Wednesday, October 29, 2008

Boring knitting is boring

As a grad student, I attend a lot of lectures. In order to keep myself amused, I frequently bring knitting along. It has to be specific knitting, though--it can't be anything involving charts, because I have to look at the speaker. It can't be a complex pattern, it can't be anything with increases or decreases, and, if possible, it shouldn't have any purling. (That last is just because I don't like purling, especially in the round.) Finally, it has to be portable, easily put down and picked up, and small enough to shove in my backpack and carry around all day on campus. Tall order, no?

I've mentioned K's love of gray, gray, and more gray. This love is matched by a disdain for fancy things like cables. This makes my current K-project an excellent candidate for lecture knitting. Behold, the scarf of a thousand stockinette stitches.

Yes, despite the fact that I'm working it on circulars in the round, it's a scarf. This is a great method for ensuring a really warm, thick scarf, assuming you have enough yarn. I got the idea from my friend Perdita, who knit herself a Gryffindor scarf this way. It permits you to have a striped scarf without worrying about a right or wrong side (if that sort of thing bothers you). I've never really figured out a good way to do the scarf ends, though. Next time, instead of a rib I think I'll use moss stitch.


The wool is Berroco's Pure Merino on size 5/3.75mm DPNs (color 8634 "Devenir Gris"). Since it's worsted-weight, knit on 5s it becomes very dense. It's a joy to work with, although the twist tends to unravel at loose ends. My only complaint would be about the color repeat. I've spent way too much time trying to match shades well enough to join a new ball. In the process of winding a new skein, I came across a join where the light grey had been joined to the near-black. Um . . . bitch, please. I estimate I'll end up using 3-4 skeins, depending on how long K wants his scarf to be, and I don't look forward to further joins.

4 comments:

Superquail said...

Yarn in China comes on skeins as long as . . . something really long.
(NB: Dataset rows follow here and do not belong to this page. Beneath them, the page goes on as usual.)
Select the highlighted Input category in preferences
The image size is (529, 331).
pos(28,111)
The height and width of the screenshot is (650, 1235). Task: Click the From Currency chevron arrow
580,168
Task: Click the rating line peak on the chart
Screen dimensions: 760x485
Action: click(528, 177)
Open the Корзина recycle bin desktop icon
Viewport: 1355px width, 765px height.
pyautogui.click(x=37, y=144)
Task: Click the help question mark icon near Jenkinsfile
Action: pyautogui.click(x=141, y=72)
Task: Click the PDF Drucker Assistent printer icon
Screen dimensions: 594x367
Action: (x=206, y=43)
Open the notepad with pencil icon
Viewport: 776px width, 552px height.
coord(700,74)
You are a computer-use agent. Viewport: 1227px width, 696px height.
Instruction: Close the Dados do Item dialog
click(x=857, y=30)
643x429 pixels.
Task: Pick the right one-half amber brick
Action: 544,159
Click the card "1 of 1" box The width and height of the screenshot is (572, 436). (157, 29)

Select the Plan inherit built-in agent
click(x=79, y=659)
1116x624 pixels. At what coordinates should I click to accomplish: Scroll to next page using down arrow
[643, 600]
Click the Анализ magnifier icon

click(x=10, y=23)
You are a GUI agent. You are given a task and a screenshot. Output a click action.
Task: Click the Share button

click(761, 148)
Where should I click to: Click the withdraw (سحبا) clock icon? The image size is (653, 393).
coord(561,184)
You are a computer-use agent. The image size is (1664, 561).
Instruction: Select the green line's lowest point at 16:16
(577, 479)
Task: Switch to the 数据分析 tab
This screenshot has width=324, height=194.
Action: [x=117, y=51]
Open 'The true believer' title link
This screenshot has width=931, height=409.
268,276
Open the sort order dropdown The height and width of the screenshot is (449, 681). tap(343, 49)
You buy yarn by weight (e.g., "give me a kilo of the red stuff") and then they wind it for you. It makes the whole color-matching thing not as tough.

Fellmama said...

That's neat! Is it like that at all the places that sell yarn, or special wholesale places, or everywhere?

Superquail said...

There are two main yarn shops that I frequent and they are both like that, but there may be others that work differently. You should come to China and check it out. ;)

Fellmama said...

Alas, I haven't the time or the budget to go yarn-shopping in China. I suspect that I'd be arrested at customs for attempting to smuggle an entire store's worth of yarn through, anyway.